» **Your instructions**
Reproduce verbatim the section of the correlation notebook below that starts with the words "3 videos make" and ends with "[Check for Understanding](#section4)".

» **Text block**
^^^^
Correlation measures the strength of a linear association between two numeric variables. In this notebook, you'll learn how
to calculate and interpret it.

3 videos make up this notebook, for a total run time of 46:27.

1. [Visualizing Correlation](#section1) *1 videos, total runtime 15:12*
2. [Calculating Correlation](#section2) *1 video, total runtime 19:54*
3. [Interpreting Correlation](#section3) *1 video, total runtime 11:21*
4. [Check for Understanding](#section4)

Textbook readings:
- [Chapter 15: Prediction](https://www.inferentialthinking.com/chapters/15/Prediction.html)
- [Chapter 15.1: Correlation](https://www.inferentialthinking.com/chapters/15/1/Correlation.html)

<a id='section1'></a>
## 1. Visualizing Correlation

In the following video you'll be introduced to correlation, a measure of linear association between two numeric variables.
You'll also see how scatterplots can be used to identify linear trends in data, and how these trends relate to correlation.

In [None]:
YouTubeVideo('k9-rzXYH11Q')

Run the cell below to load `pokemon`, a table that contains attributes for each Pokemon. 

In [None]:
# follow along here
pokemon = Table.read_table("pokemon.csv")
pokemon.show(5)

In the cell below, generate a scatterplot that visualizes the relationship between `Attack` and `Defense` values.

In [None]:
...

<details>
    <summary>Solution</summary>
    
    pokemon.scatter("Attack", "Defense")    
</details>
<br>

Create a table `standardized_attack_defense` that contains two columns:
- `standardized_attack`: the values from the `Attack` column of `pokemon` in standard units
- `standardized_defense`: the values from the `Defense` column of `pokemon` in standard units

In [None]:
def convert_to_standard_units(arr):
    ...

standardized_attack_defense = ...
standardized_attack_defense.show(5)

<details>
    <summary>Solution</summary>
    
    def convert_to_standard_units(arr):
        return (arr - np.average(arr)) / np.std(arr)

    standardized_attack_defense = Table().with_columns("standardized_attack", convert_to_standard_units(pokemon.column("Attack")), "standardized_defense", convert_to_standard_units(pokemon.column("Defense")))
^^^^
» **Data**
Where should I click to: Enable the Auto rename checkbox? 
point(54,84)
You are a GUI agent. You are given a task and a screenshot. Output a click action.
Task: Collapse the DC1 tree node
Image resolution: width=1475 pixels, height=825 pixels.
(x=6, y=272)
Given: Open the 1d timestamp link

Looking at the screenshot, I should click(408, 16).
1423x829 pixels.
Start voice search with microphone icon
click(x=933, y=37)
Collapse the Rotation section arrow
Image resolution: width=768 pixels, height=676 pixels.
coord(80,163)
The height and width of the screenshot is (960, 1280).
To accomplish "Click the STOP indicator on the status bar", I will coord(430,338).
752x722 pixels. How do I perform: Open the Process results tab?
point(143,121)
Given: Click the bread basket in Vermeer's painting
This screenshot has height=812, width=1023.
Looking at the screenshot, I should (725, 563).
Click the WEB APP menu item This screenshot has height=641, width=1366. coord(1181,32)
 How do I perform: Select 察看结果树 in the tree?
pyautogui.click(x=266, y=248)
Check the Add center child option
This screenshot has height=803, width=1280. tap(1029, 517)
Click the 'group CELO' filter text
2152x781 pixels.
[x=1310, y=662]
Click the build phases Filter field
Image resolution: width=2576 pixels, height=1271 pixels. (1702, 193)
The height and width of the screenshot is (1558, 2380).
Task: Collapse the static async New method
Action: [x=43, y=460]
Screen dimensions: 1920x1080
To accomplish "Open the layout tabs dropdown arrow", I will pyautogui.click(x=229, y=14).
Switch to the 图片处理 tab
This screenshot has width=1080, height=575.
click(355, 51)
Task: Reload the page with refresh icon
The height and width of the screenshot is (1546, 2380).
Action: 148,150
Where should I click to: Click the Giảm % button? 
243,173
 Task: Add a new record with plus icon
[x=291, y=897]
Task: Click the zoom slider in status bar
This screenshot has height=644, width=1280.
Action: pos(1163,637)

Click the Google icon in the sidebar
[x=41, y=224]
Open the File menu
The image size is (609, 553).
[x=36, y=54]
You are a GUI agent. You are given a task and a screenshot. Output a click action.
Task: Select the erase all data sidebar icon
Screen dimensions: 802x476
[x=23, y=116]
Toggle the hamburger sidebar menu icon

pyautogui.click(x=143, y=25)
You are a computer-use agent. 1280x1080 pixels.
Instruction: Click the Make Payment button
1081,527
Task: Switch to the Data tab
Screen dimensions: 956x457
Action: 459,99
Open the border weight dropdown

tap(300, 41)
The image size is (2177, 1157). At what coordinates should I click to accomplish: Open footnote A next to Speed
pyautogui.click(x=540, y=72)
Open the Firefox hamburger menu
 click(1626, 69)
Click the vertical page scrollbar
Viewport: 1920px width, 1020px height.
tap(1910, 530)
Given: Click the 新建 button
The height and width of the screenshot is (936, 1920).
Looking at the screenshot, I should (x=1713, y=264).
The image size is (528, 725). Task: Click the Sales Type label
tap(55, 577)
^^^^
» **Task answer**
3 videos make up this notebook, for a total run time of 46:27.

1. [Visualizing Correlation](#section1) *1 videos, total runtime 15:12*
2. [Calculating Correlation](#section2) *1 video, total runtime 19:54*
3. [Interpreting Correlation](#section3) *1 video, total runtime 11:21*
4. [Check for Understanding](#section4)